Records from a data source:
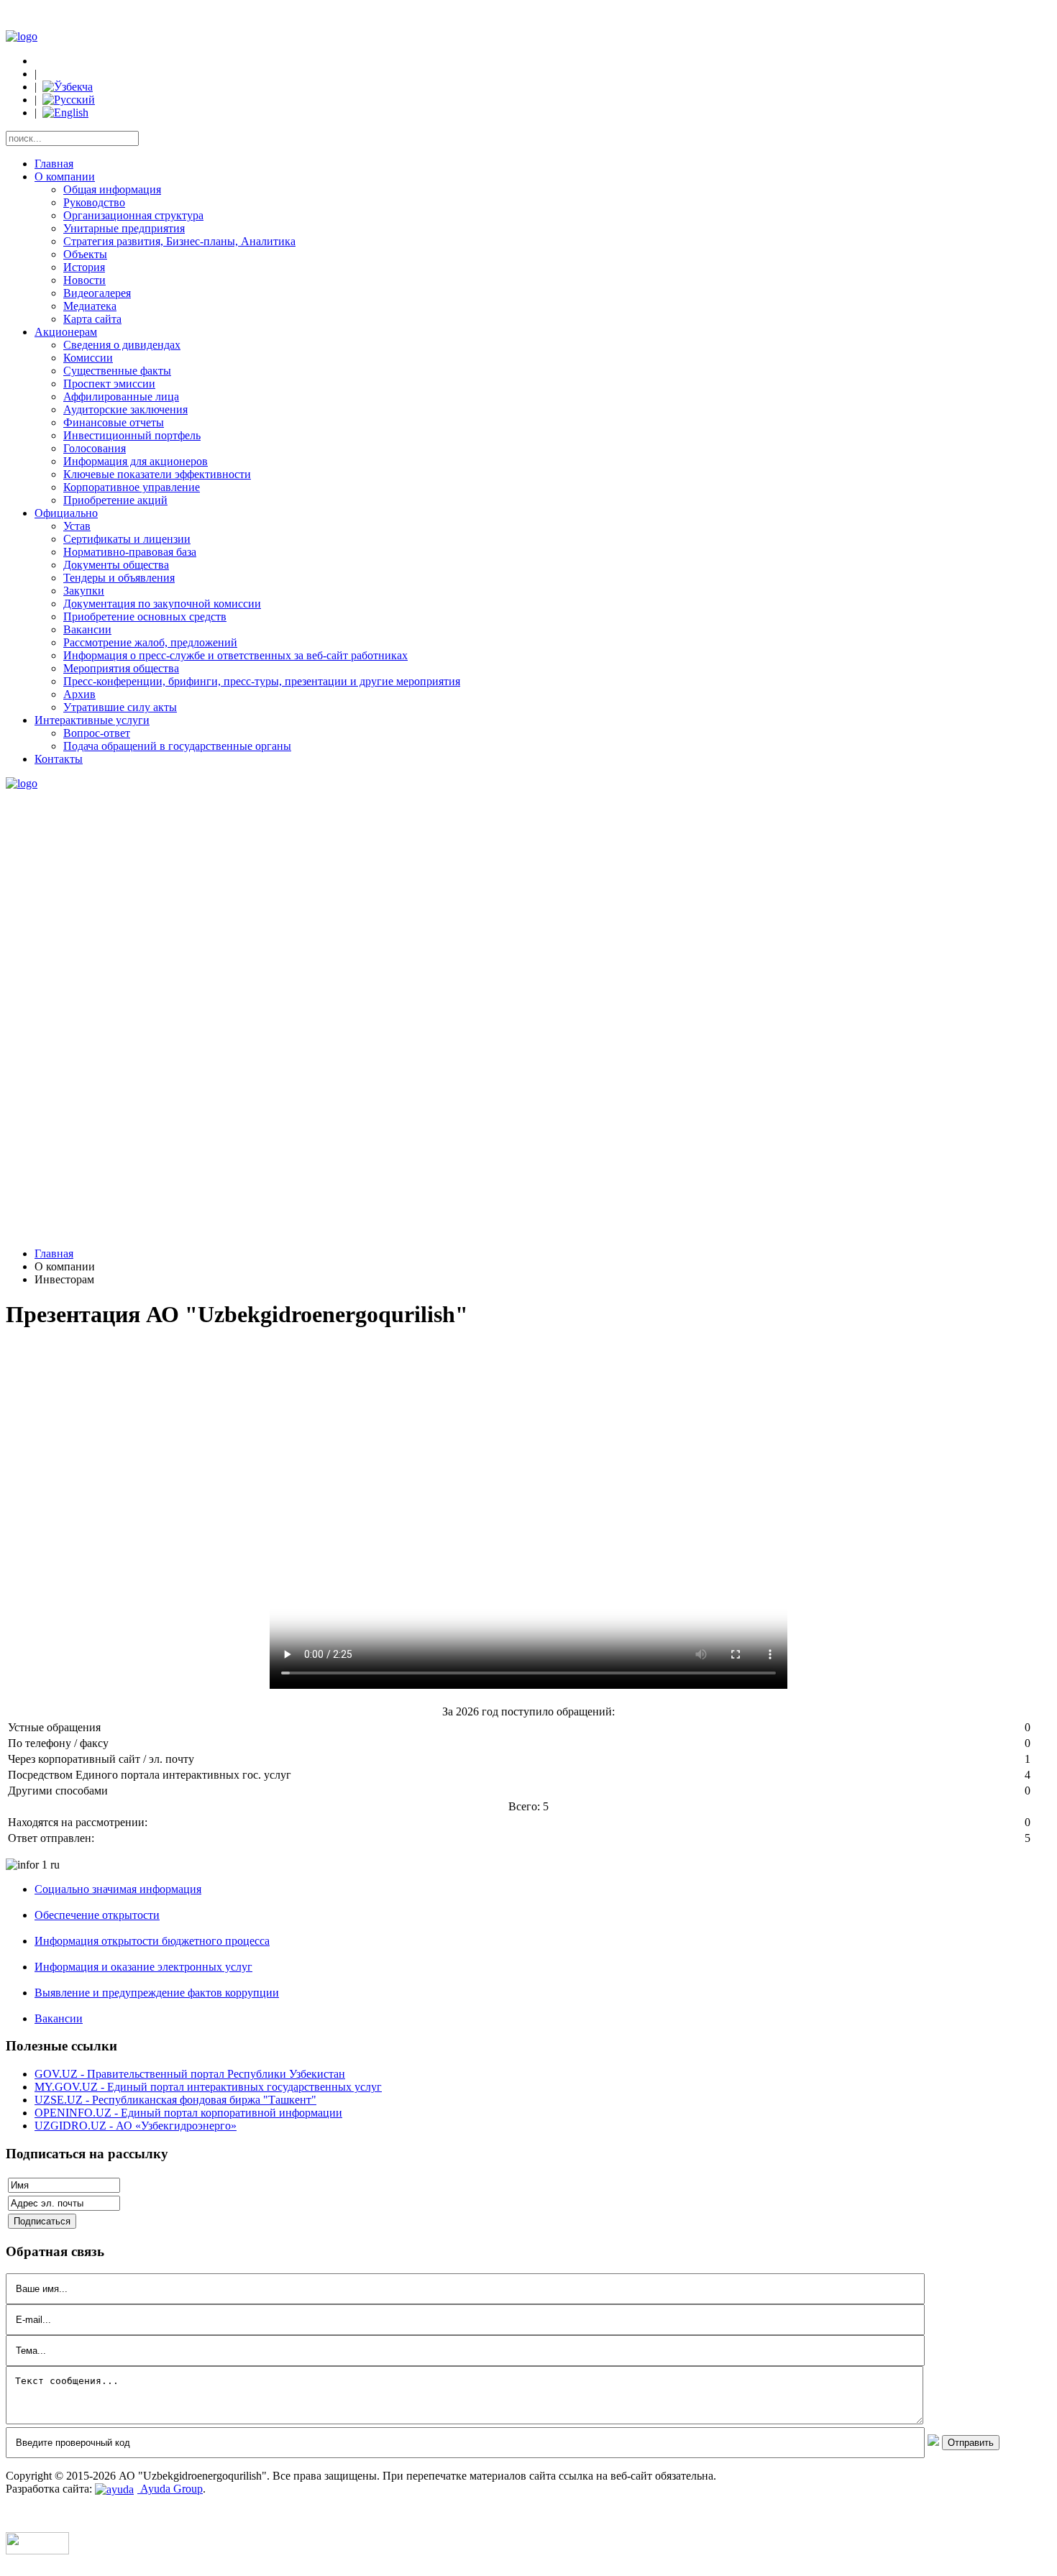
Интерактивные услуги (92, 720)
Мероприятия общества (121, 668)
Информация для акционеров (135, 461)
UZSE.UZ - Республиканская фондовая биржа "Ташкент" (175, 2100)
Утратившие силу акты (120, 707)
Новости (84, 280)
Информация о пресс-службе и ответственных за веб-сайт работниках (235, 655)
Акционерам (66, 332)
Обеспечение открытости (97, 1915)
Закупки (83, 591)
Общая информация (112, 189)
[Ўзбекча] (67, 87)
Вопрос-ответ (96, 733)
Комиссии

What the exercise asks
Without copying any images, transcribe the records exactly as they stand.

Finished exercise
Интерактивные услуги (92, 720)
Мероприятия общества (121, 668)
Информация для акционеров (135, 461)
UZSE.UZ - Республиканская фондовая биржа "Ташкент" (175, 2100)
Утратившие силу акты (120, 707)
Новости (84, 280)
Информация о пресс-службе и ответственных за веб-сайт работниках (235, 655)
Акционерам (66, 332)
Обеспечение открытости (97, 1915)
Закупки (83, 591)
Общая информация (112, 189)
[Ўзбекча] (67, 87)
Вопрос-ответ (96, 733)
Комиссии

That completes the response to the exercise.